Supporting a Loss Of Appetite
A loss of appetite may come as a result of illness, mental health struggles (commonly depression and anxiety), sadness, heartbreak, loneliness, nervousness, medication side effects and more.
In a situation of mental health or emotional turbulence, a loss of appetite requires a gentle and thoughtful approach. Whilst some people find comfort in food during these times, others find the thought of it nauseating, discomforting and/or exhausting.
Below are some suggestions to support yourself or a loved one during this time:
Small frequent meals.
Smaller meals are not only more mentally approachable but sit lighter in your stomach, avoiding that heavy, weighed down feeling that one might already feel emotionally. It also means that it will digest quicker, which reduces any risk of fatigue and/or exhaustion after a meal.
Keep fluids up (water, cordial, juice).
If food is simply too much, ensure you stay on top of liquids. Consistently sip water throughout the day or add citrus, berries, cordial, or juice to make it more palatable and enjoyable.
Liquid meals (protein shakes, smoothies, soups, frappes, milkshakes).
I get it. Eating can feel like a steep mountain to climb sometimes. If this is you, opt for a more substantial liquid meal such as a smoothie with some frozen fruit, a nut butter and protein powder in it, a protein shake, or a milkshake.
In these circumstances, I don’t care where the calories are coming from as long as you are putting something you enjoy into your body. That is healthier, in my opinion, than nothing.
Gentleness around meal and snack times.
Go slowly. Choose something you enjoy and take your time eating it. This is a perfect opportunity to tune into your body and mind and give it the love it needs and deserves.
Basic or plain foods can feel more palatable.
Your food right now doesn’t need to be perfect nor appealing. Often times when we lose our appetite, when we do crave food, it is really basic like plain cooked pasta, plain toast, rice crackers, cereal etc.
Honour this. Anything is better than nothing. Consume whatever it is that you are feeling in that moment, taking advantage of the craving/appetite windows.
Anything is better than nothing.
I’ve touched on this in a few of the other points but (in my opinion), this isn’t a time for perfection over your nutritional choices. Your only job right now is to eat for the sake of your physiological health. Whether that’s a punnet of blueberries or a handful of chips, it doesn’t matter, both are beautiful, nourishing choices right now.

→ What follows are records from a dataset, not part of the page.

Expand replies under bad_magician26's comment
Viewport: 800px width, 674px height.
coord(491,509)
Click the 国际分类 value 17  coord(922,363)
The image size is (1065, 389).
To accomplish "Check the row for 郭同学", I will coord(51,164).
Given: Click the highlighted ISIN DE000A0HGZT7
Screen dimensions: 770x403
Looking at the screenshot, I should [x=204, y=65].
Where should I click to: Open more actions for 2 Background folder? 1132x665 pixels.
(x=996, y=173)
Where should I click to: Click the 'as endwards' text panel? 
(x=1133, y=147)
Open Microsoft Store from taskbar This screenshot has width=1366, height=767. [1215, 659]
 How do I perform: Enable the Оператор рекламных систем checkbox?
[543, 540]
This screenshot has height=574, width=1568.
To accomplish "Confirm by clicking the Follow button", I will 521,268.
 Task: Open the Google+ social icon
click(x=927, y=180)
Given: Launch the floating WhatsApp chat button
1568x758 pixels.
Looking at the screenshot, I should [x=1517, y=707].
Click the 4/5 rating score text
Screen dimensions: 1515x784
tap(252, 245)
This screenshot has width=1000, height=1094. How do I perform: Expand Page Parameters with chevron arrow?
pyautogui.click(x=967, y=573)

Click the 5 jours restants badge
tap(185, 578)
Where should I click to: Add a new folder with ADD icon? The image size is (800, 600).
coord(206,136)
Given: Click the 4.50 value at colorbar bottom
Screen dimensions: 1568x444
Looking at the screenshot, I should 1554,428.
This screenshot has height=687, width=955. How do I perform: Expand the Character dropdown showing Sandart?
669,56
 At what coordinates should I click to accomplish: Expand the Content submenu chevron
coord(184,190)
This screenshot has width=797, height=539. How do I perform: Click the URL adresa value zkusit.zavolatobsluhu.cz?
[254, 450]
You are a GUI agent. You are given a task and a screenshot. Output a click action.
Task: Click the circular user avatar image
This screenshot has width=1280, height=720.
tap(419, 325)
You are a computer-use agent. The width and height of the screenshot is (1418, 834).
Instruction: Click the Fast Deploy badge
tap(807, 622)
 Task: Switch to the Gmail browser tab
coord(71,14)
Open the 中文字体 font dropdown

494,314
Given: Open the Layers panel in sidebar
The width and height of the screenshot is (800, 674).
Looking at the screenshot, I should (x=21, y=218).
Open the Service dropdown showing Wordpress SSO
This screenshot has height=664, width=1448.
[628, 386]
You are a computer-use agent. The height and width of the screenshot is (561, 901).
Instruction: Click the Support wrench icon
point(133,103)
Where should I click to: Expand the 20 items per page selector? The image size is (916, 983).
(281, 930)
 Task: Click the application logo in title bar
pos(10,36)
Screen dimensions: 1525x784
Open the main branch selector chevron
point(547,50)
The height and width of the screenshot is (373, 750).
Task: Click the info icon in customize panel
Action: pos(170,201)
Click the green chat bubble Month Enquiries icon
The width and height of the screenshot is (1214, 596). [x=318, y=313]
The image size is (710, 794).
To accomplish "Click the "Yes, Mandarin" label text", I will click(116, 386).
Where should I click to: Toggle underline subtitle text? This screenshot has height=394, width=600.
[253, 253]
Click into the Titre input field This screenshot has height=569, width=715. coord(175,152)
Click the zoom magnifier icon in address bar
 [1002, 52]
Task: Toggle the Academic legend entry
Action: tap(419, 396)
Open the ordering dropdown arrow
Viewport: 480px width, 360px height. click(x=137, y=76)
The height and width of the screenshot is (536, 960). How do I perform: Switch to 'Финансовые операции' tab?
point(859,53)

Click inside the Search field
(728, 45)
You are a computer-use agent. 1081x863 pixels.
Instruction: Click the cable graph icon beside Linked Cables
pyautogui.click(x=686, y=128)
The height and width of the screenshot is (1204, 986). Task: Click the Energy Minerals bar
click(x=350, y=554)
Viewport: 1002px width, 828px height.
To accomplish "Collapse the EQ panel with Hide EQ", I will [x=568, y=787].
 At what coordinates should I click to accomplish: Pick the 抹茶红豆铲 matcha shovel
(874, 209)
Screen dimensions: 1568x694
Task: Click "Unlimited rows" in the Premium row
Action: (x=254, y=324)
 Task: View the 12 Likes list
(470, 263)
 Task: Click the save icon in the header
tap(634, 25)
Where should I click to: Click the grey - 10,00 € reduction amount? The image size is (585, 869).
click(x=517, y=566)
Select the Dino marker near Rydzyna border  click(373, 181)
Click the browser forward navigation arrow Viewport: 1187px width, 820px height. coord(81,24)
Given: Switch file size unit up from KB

Limit or avoid intense exercise.
Exercise in small, gentle amounts is supportive for mental health and appetite regulation during this time, however I would avoid anything high intensity or overly heavy due to the lack of energy intake. Intense, heavy exercise will only add to your level of physical stress which may have unwanted consequences.
If you have an ED history.
Now is the time, more than ever, to support your mental health and reinforce your positive belief systems around food and wellbeing, continuously choosing to nourish your body for long term wellbeing, to the best of your ability, despite not feeling well.
Know that this will pass.
Easier, happier days are coming. You will regain your appetite eventually. Remain taking gentle and kind actions towards yourself in the meantime.
Have something before bed to avoid sleep disruption.
A hungry tummy can disturb your sleep cycle. If you are feeling hunger pangs before bedtime, try to have something light and easily digestible to avoid waking during the night. Some fruit, a light protein source or some activated nuts are good little snacks before bed. Try to avoid anything with caffeine or alcohol or anything dense and heavy (fried foods etc.).
Sleep will be wildly supportive of your healing during this time; therefore, it is important to make it as restful as possible.
The dishes can wait.
Sometimes the hardest part of eating is the thought of cleaning up afterwards.
The dishes can wait.
They will still be there when you have the energy and mental capacity to wash them.
Your body and mind come first, the rest can simply wait.